I was thinking a bit more about the notion of the power of words in Judaism when my wife passed on to me a recently published cover story in New York Magazine about Judith Butler, whose work was so ground-breaking in the field of gender studies (in the spirit of full disclosure, Judy Butler is an old friend of ours.) Judy's work drew on that of J.L. Austin. See this excerpt from the New York Magazine article...
In formulating her idea of gender performativity, Butler had drawn on the work of J. L. Austin, the philosopher of language who first proposed “performative utterances”: These are speech acts that don’t just describe reality but change it, like saying “I do” in a wedding ceremony. Her move was to apply this idea to actions as well as words. But as Austin pointed out, performative acts can still be “infelicitous” — saying “I do” doesn’t change things if the people saying it aren’t allowed to wed. There’s always the element of social context, a need for recognition and reciprocity. Paying attention to matters like pronouns “acknowledges and takes very, very seriously the idea that language matters,” Butler says.
I was struck by this excerpt as it relates to a recent blog topic of mine on how words matter in Judaism. Performative utterances can create worlds, but as was pointed out in the article, utterances that are compelled, allowed only to some, or stated without real intent don't have the same effect. Behavior matters too, needless to say. So, in the realm of gender, we are now creating new worlds with pronouns, but sometimes apparently words just aren't enough. Again from the article...

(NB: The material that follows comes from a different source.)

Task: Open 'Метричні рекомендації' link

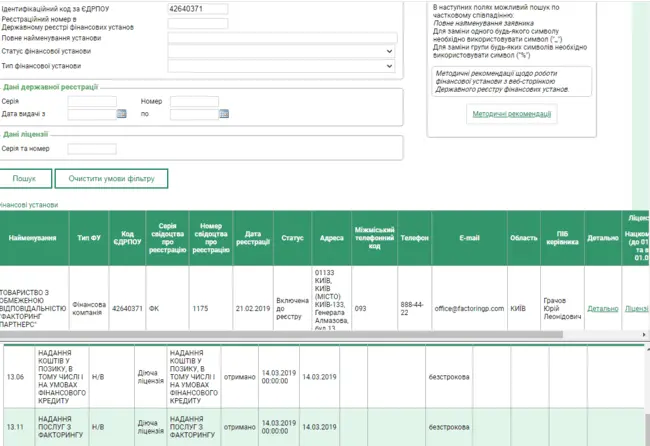Action: pyautogui.click(x=511, y=114)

In a small class, Butler asks students’ pronoun preferences; sometimes they care, sometimes they don’t. “It’s the most immediate, local way to make an intervention,” she says. “But it doesn’t exactly attack the foundations of transphobia or homophobia,” she continues, in a vein Nussbaum [Martha Nussbaum] might appreciate. “I don’t think we can engage in the kind of linguistic idealism that would say that, ‘Oh, if we only change our language, we change the world.’ "
The irony of this statement for me is that in fact Judy Butler's words (as hard as they are to understand at times) were instrumental in changing how people thought about gender, and likely started the momentum that ultimately brought us to where we are today, a changed and changing world we all inhabit. So, maybe words don't "attack the foundations" of various entrenched ways of thinking and behaving, but then again, maybe they do.